Problem requirements — Work through the data below and give the number of lines holding the word "computer", without any other text.

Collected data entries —
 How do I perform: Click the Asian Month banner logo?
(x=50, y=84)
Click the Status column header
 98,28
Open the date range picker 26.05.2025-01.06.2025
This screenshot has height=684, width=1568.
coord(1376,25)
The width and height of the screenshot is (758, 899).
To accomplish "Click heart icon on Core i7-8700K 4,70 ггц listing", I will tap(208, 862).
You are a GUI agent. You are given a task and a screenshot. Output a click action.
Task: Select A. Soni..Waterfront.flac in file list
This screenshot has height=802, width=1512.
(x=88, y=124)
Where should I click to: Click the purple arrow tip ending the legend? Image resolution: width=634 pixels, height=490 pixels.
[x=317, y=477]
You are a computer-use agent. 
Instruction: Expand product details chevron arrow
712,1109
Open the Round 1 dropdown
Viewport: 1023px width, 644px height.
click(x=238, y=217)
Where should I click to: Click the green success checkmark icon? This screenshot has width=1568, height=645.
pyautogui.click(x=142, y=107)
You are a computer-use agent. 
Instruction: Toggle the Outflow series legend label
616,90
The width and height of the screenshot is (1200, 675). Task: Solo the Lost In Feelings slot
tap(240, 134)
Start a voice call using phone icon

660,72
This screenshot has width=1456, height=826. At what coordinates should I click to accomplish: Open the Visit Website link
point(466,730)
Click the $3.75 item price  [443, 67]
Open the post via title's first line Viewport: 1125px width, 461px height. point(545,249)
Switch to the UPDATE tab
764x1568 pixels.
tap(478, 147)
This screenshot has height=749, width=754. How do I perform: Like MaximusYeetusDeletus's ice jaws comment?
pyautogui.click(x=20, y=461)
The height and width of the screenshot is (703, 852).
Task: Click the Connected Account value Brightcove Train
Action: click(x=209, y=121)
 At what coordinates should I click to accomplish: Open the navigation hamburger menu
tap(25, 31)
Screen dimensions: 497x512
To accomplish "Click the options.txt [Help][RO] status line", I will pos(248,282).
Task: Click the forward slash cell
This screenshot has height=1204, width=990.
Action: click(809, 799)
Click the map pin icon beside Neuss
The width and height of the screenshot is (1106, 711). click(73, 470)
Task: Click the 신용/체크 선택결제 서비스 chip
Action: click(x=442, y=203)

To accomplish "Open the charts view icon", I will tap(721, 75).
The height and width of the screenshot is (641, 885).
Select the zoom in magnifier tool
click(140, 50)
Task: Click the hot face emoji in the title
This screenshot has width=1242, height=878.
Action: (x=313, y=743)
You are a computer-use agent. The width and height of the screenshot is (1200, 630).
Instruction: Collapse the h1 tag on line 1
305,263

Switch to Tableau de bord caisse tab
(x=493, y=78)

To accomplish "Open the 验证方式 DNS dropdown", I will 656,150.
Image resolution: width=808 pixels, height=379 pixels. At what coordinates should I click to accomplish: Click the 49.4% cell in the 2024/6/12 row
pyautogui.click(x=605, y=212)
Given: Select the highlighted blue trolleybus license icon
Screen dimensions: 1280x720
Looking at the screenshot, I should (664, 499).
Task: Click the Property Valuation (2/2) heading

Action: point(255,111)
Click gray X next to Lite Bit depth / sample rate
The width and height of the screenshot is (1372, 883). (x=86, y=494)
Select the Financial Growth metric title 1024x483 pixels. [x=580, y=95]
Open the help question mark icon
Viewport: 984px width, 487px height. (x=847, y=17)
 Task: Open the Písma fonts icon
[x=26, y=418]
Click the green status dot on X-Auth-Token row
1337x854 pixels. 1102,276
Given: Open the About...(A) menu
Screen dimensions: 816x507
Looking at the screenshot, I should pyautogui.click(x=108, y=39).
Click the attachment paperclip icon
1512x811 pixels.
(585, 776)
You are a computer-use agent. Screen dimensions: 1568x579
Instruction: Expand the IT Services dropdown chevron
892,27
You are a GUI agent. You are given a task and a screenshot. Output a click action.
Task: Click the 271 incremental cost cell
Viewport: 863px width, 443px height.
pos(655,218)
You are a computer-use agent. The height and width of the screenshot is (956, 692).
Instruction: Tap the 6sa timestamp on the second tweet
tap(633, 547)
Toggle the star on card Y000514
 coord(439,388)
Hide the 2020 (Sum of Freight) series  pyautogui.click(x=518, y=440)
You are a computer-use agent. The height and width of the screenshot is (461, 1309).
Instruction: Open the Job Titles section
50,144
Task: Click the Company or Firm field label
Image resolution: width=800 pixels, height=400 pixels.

Output — 6